--- Pixel coordinate grounding data ---
------------------------------------------------------------

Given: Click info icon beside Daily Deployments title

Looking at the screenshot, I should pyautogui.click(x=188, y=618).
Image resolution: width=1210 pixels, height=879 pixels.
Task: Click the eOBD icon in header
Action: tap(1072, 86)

------------------------------------------------------------

--- AIM OF THE EXERCISE ---
Reproduce all the records shown above, unchanged.

--- RESPONSE BOX ---
Given: Click info icon beside Daily Deployments title

Looking at the screenshot, I should pyautogui.click(x=188, y=618).
Image resolution: width=1210 pixels, height=879 pixels.
Task: Click the eOBD icon in header
Action: tap(1072, 86)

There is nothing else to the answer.